I think that most current high-end cards have what, roughly 30GB/s theoretical max bandwidth?
I think that if NV was able to design a quad crossbar memory-controller for their GPUs, then they (or someone else) could certainly do it to support a quad-CPU arrangement, with shared access to high-speed local memory. The alternative, would be to have each CPU have its own high-speed memory pool, with a dedicated memory bus, and then have some sort of shared-interconnect to the frame-buffer/general DRAM pool. Something like AMD's Opteron multi-CPU arrangement would probably be good here.
Originally posted by: Concillian
And how much MORE memory than a single GPU card would you need for that to be effective? I mean, most multi-processor systems have the biggest problems with memory management. AMD seems to have circumvented the issue with dedicated memory for each processor in their Opterons. So how much would 2 gigs of 600 MHz GDDR cost you so you could have 256MB per CPU in your multi CPU solution?

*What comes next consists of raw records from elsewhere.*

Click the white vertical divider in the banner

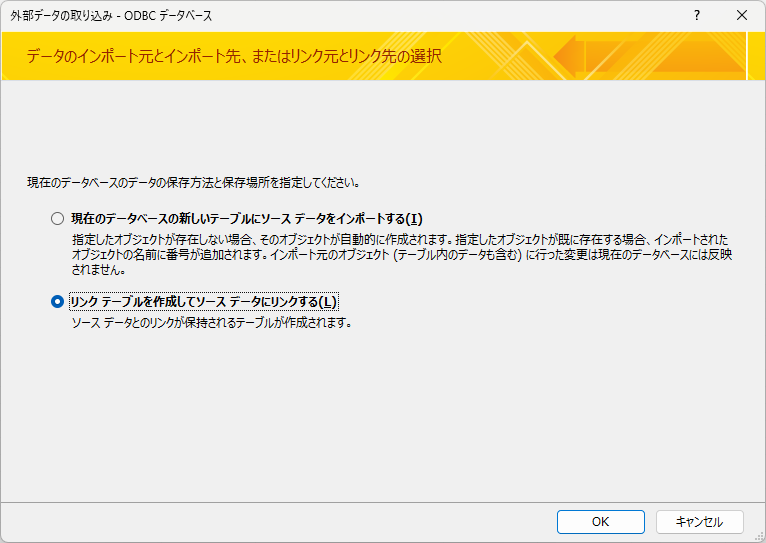[748, 56]
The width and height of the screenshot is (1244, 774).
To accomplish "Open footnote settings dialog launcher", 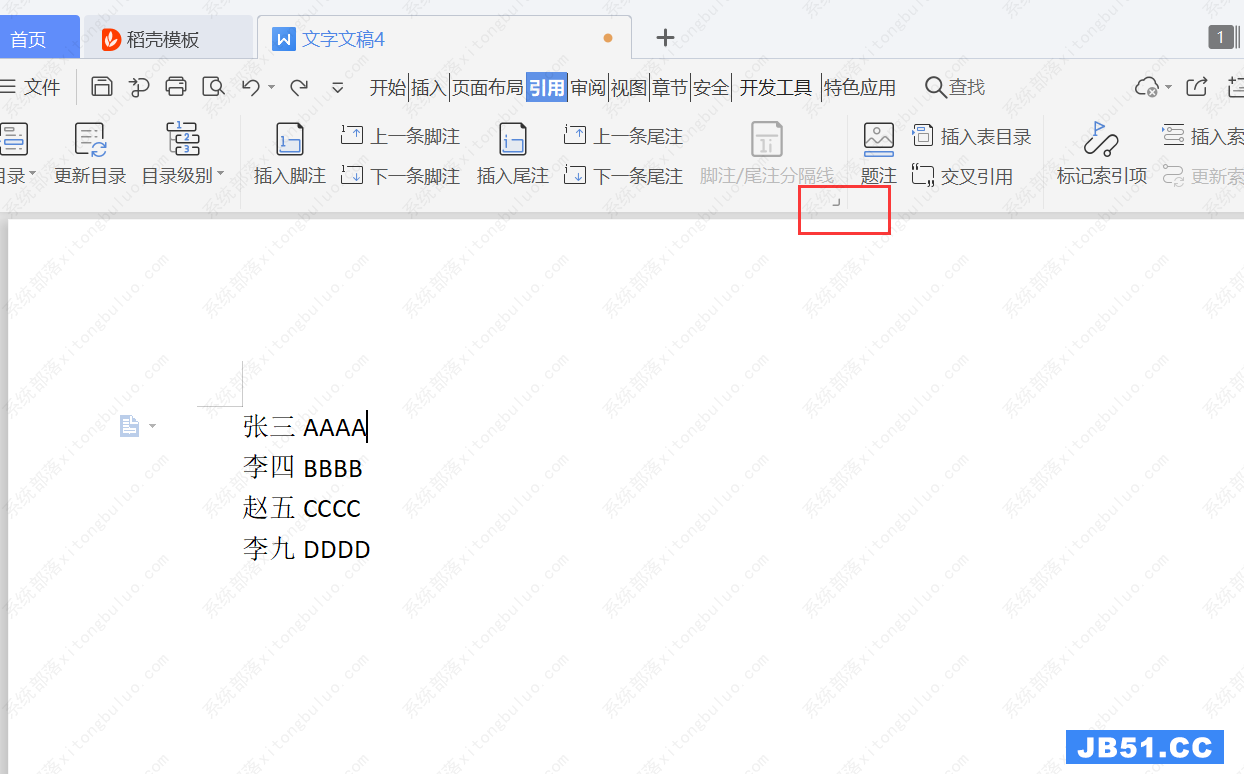I will (836, 202).
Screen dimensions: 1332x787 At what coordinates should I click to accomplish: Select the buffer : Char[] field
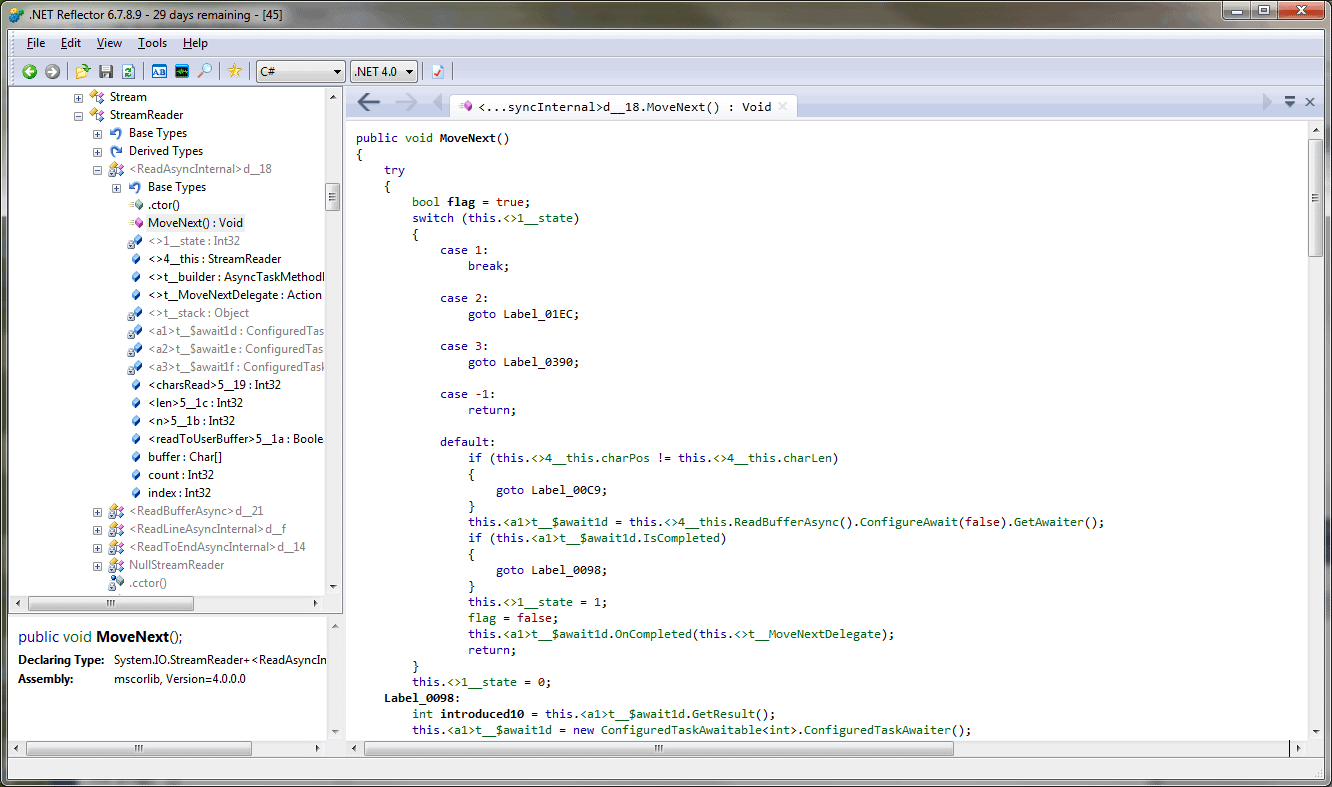tap(184, 457)

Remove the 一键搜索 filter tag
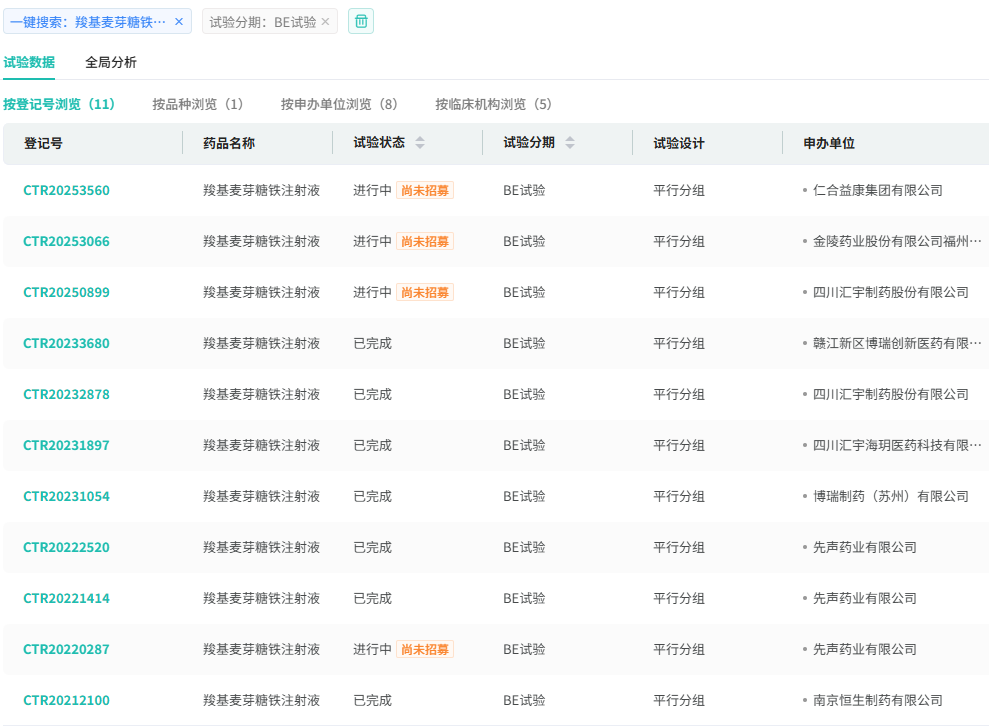tap(179, 21)
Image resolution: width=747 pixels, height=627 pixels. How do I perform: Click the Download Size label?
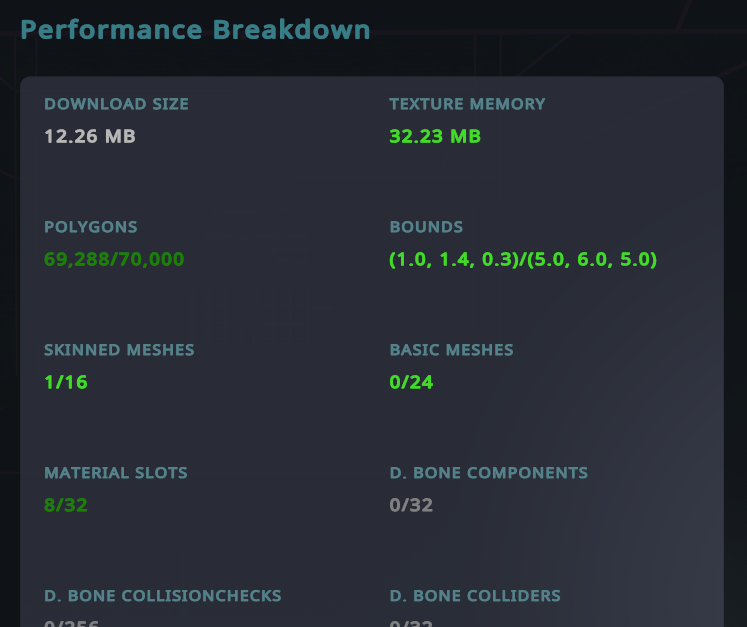click(116, 104)
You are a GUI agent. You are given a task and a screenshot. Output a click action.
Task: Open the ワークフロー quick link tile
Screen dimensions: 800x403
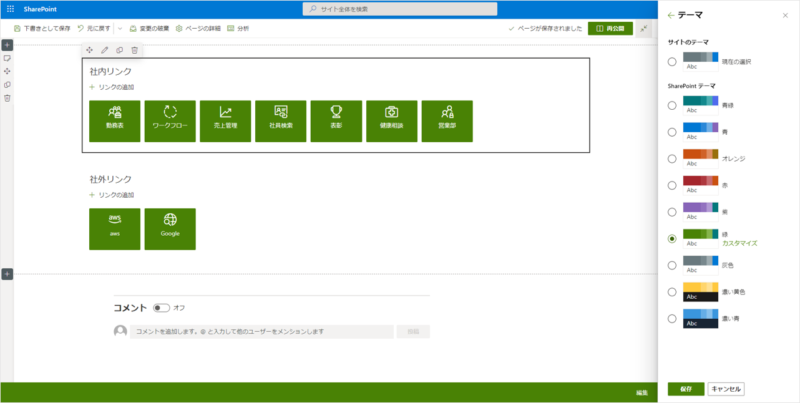coord(169,119)
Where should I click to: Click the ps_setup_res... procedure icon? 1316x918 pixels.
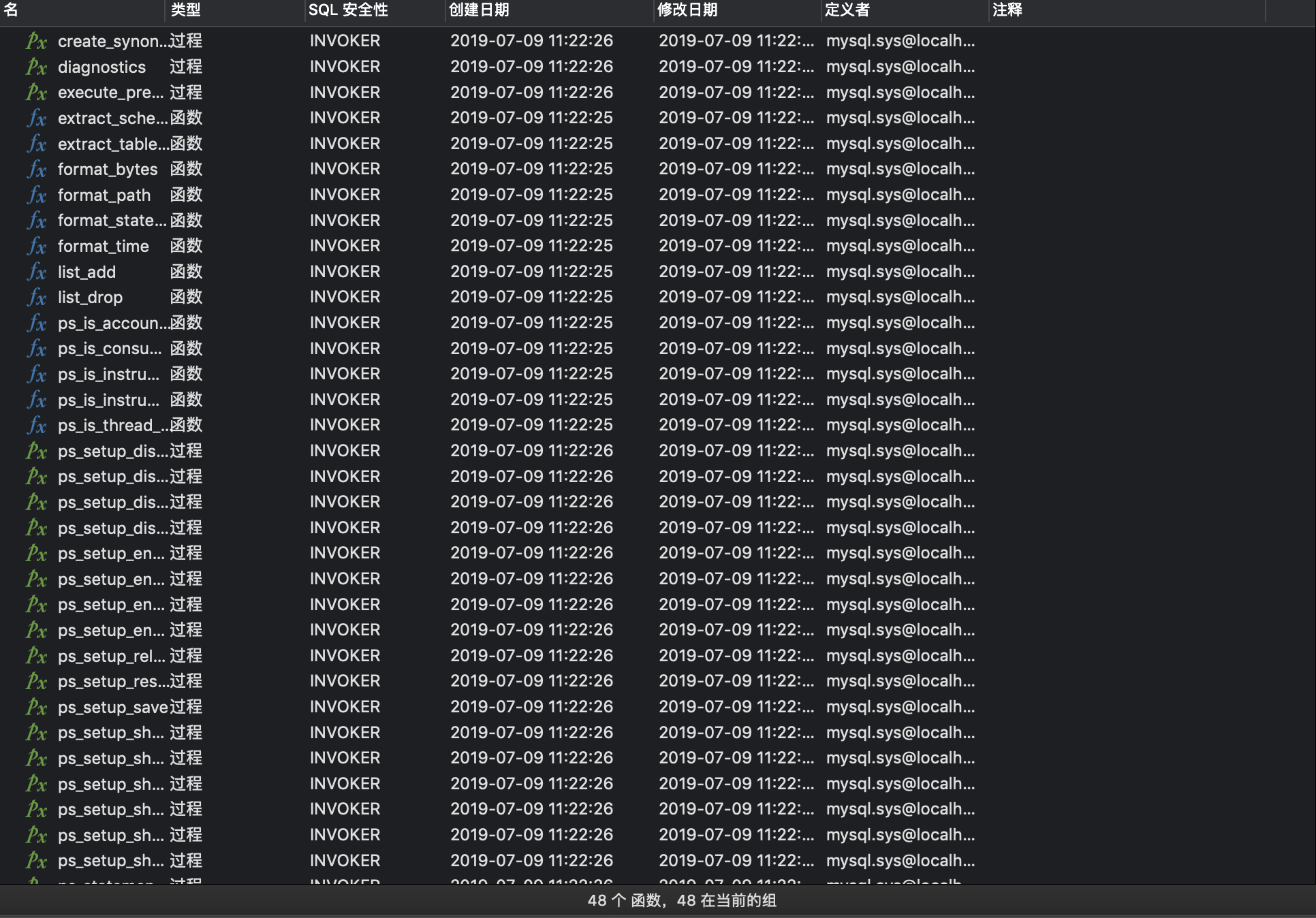pos(36,681)
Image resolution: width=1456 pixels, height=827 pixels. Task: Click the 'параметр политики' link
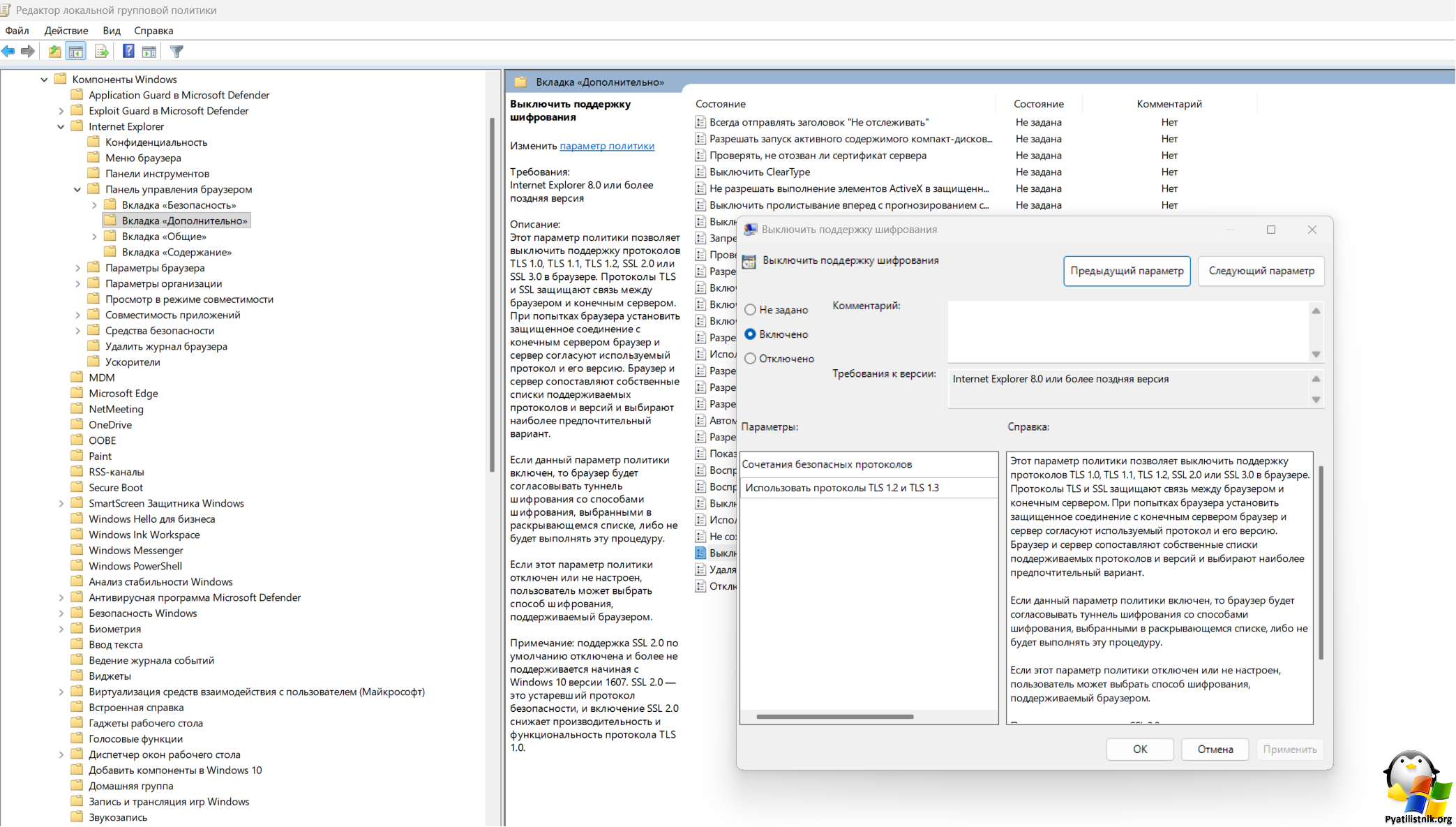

I don't actually see why you would necessarily need a greater amount of memory with this sort of arrangement. You could still have a 256MB pool of high-speed shared memory, same as todays cards, and also have say, a 64MB local pool of higher-speed non-shared memory for each CPU.
Originally posted by: Concillian
You can't even get 2 gigs of regular run of the mill 200MHz DDR for $180, let alone 600MHz GDDR.
I really don't see how it was implied that a multi-CPU 'software GPU" setup, would require similar multiple quantities of each RAM, equivalent to todays PC's main memory amounts. This is not designed to be a server, rather a dedicated embedded-system, but a more flexible one, specifically for graphics-processing.
Originally posted by: Concillian
Face it, CPUs and video cards are WAY different. It's like comparing apples and donkeys: They're both living, but that's where similarities end.
The only real considerations are price/performance ratios, and practical limitations of implementations. (Such as excess heat from multiple CPUs, but with newer low-power high-speed chips, that's not such a problem anymore.)
The 3D pipeline can be implemented in either software or hardware, there's no inherent advantage of either implementation, save for the issues I just noted.